What the exercise asks:
Put the lines of the material below into a numbered list, skipping blank lines, from the line with "Task: Open the Aktivitetsbokning" through the last line of the material. Leave the pictures out of your answer.

-------- Provided records

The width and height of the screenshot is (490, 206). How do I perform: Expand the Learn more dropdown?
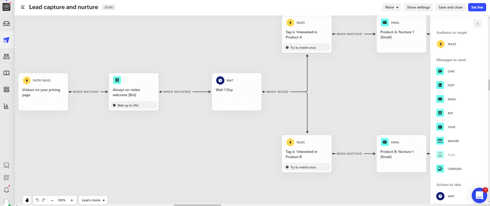pyautogui.click(x=93, y=200)
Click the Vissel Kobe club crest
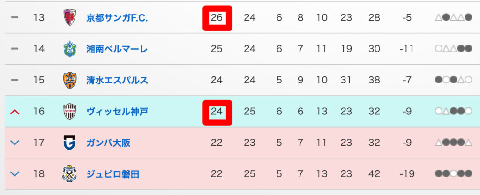 pyautogui.click(x=69, y=112)
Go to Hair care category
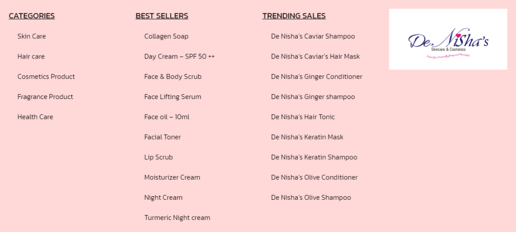This screenshot has height=232, width=516. [x=31, y=56]
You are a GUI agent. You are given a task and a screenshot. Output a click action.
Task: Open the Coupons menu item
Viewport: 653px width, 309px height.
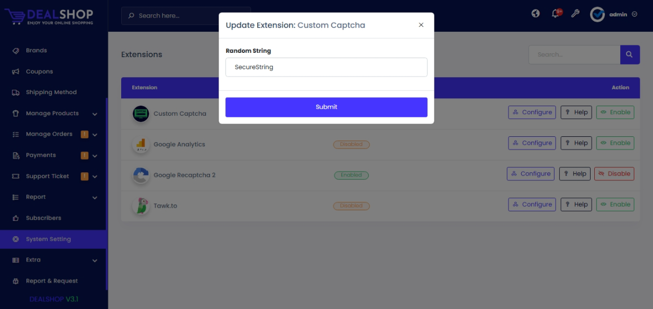pos(39,71)
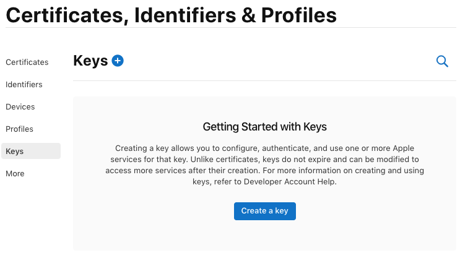
Task: Click the Keys heading next to plus icon
Action: 90,61
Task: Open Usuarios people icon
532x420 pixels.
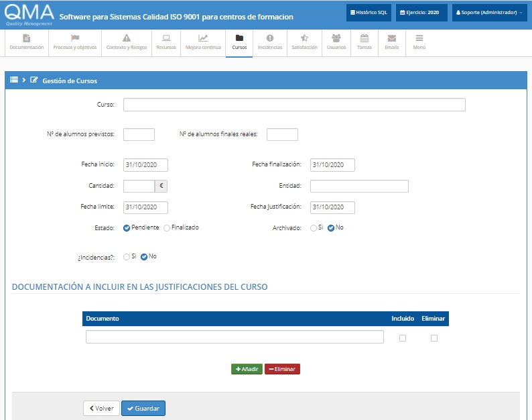Action: (x=336, y=39)
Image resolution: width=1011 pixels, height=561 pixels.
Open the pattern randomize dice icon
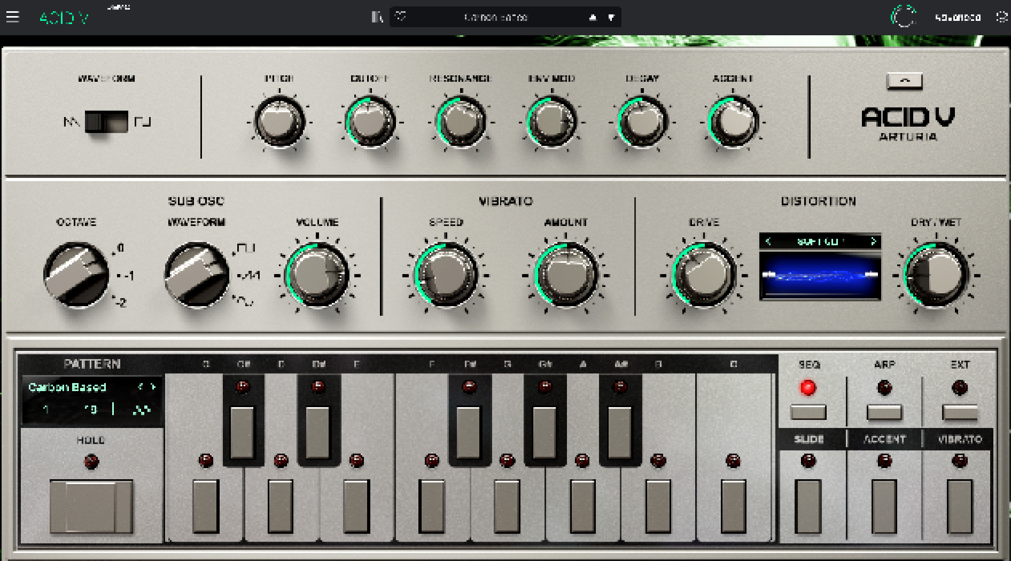pos(141,410)

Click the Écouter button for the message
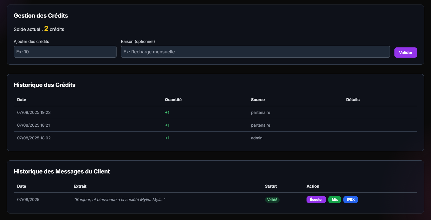point(316,200)
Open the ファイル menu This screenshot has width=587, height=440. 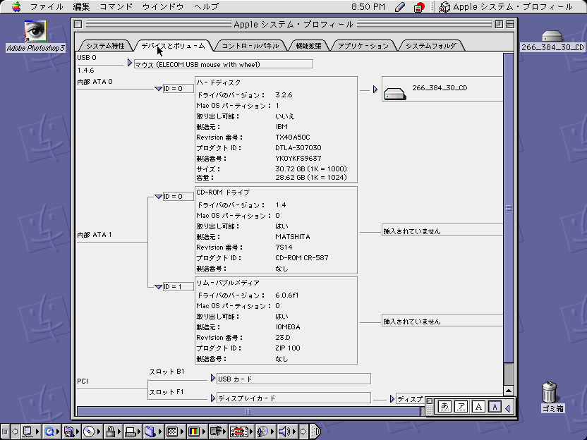click(x=47, y=7)
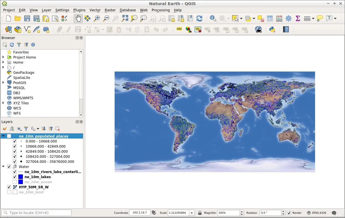The width and height of the screenshot is (345, 218).
Task: Click the Refresh map icon
Action: [199, 19]
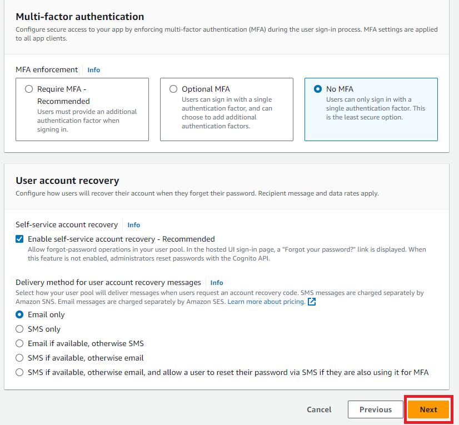The width and height of the screenshot is (459, 425).
Task: Uncheck Enable self-service account recovery
Action: click(20, 239)
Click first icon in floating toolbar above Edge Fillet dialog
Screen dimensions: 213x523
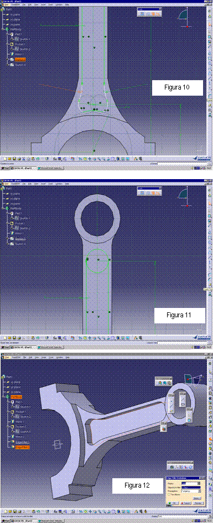pos(172,467)
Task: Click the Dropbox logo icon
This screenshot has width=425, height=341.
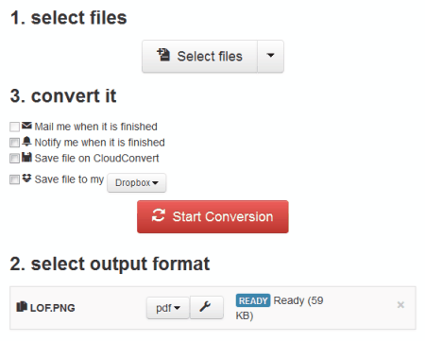Action: [x=26, y=179]
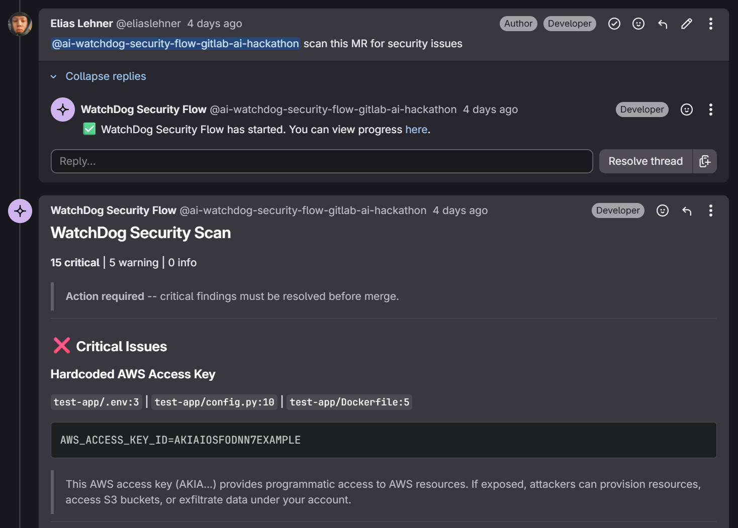Open the @ai-watchdog-security-flow mention link

coord(175,44)
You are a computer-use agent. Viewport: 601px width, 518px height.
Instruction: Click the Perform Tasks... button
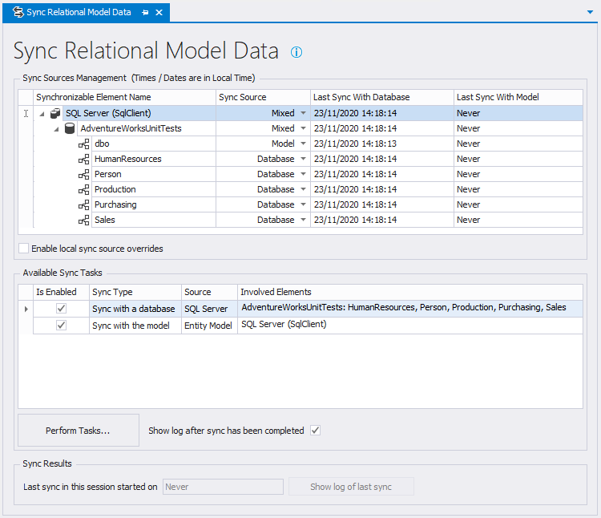point(78,431)
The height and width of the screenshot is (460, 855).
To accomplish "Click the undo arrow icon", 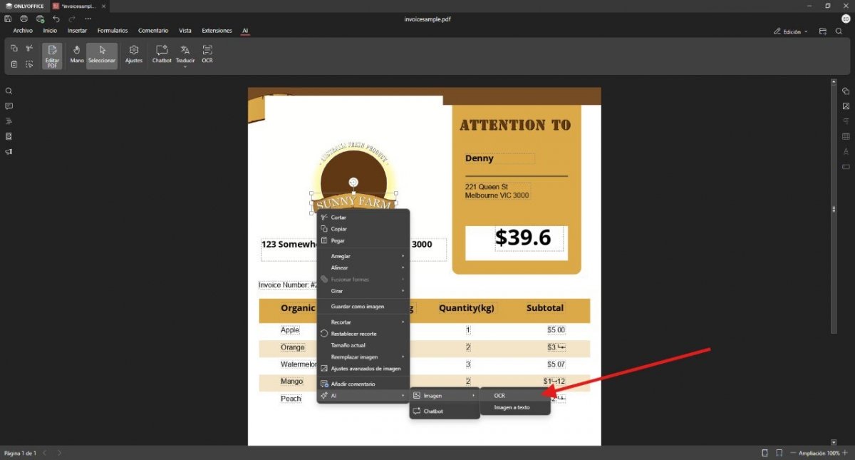I will [x=56, y=19].
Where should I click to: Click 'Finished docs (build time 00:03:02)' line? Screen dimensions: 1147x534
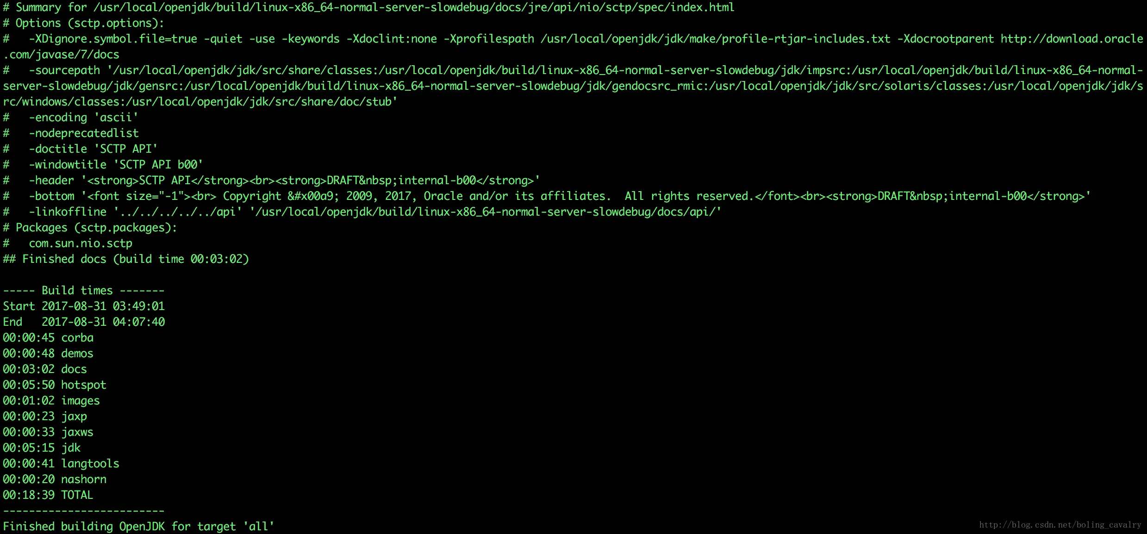[x=126, y=259]
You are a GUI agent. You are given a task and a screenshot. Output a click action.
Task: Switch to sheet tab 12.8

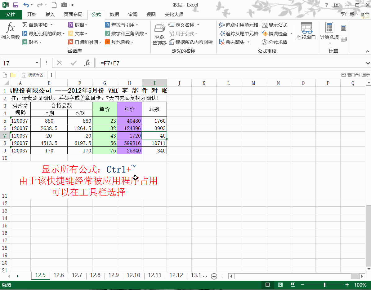click(95, 275)
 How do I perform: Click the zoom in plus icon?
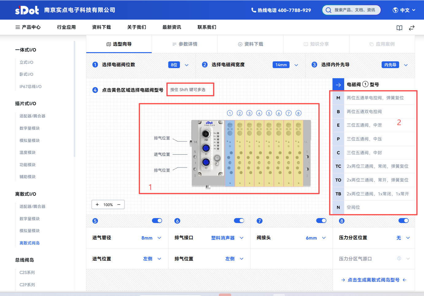(x=97, y=205)
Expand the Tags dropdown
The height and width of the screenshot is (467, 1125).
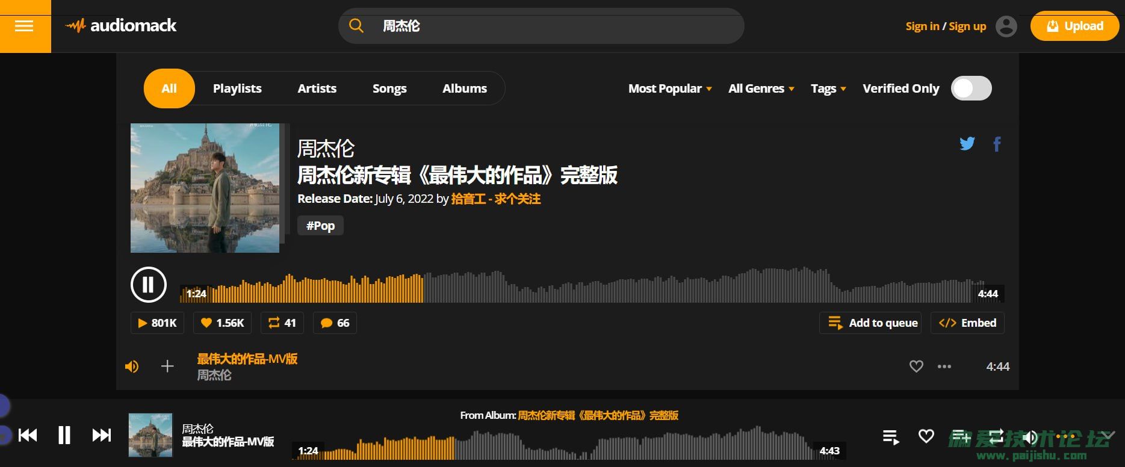[x=828, y=88]
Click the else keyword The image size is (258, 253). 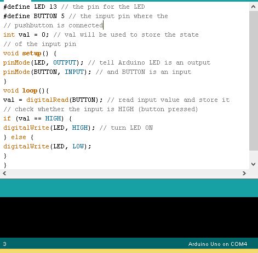19,137
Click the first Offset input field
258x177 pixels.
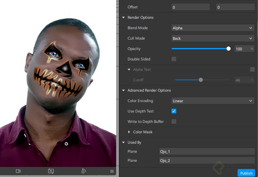pos(190,7)

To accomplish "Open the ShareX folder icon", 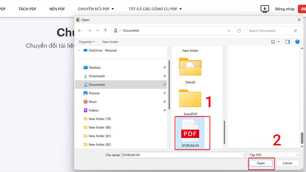I will point(190,67).
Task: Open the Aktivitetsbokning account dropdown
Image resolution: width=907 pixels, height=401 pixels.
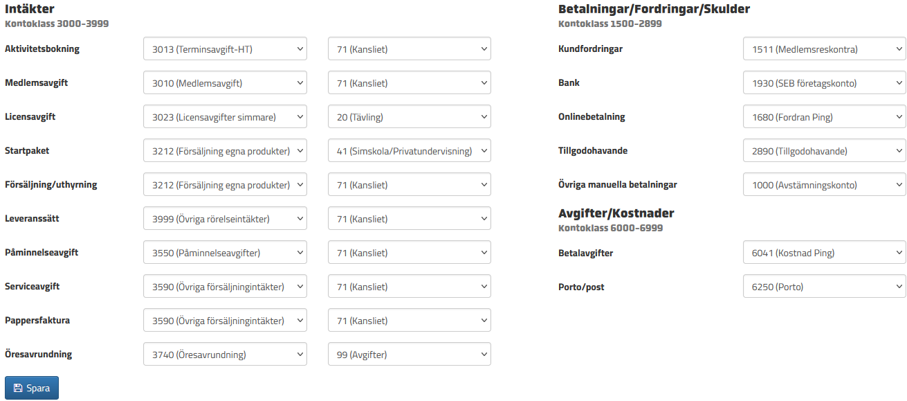Action: tap(225, 49)
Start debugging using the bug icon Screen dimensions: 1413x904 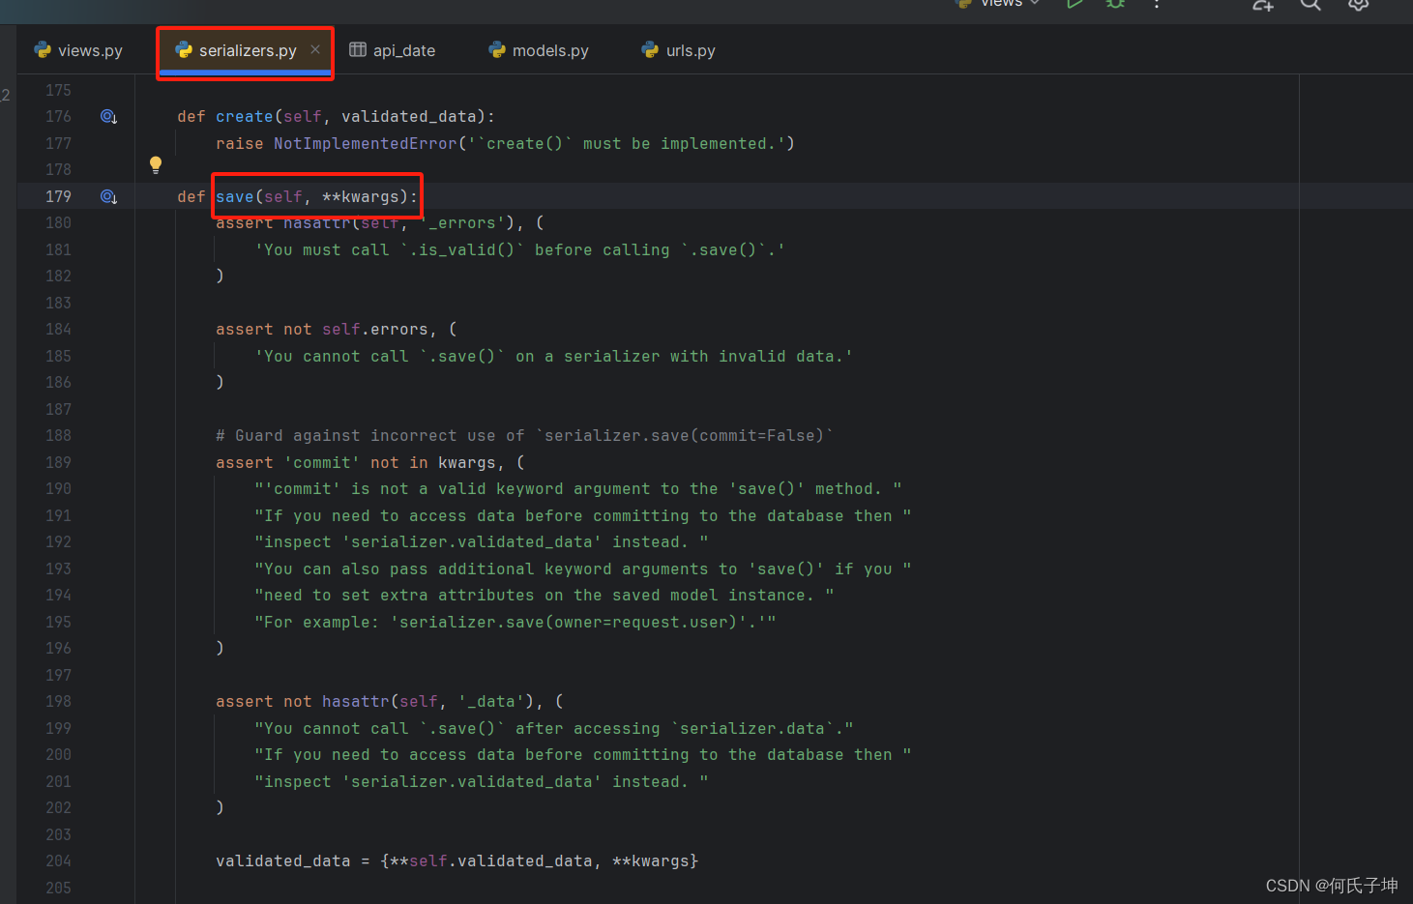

----------------

Response to this task:
1. Task: Open the Aktivitetsbokning account dropdown
2. Image resolution: width=907 pixels, height=401 pixels.
3. Action: tap(225, 49)
4. Start debugging using the bug icon Screen dimensions: 1413x904 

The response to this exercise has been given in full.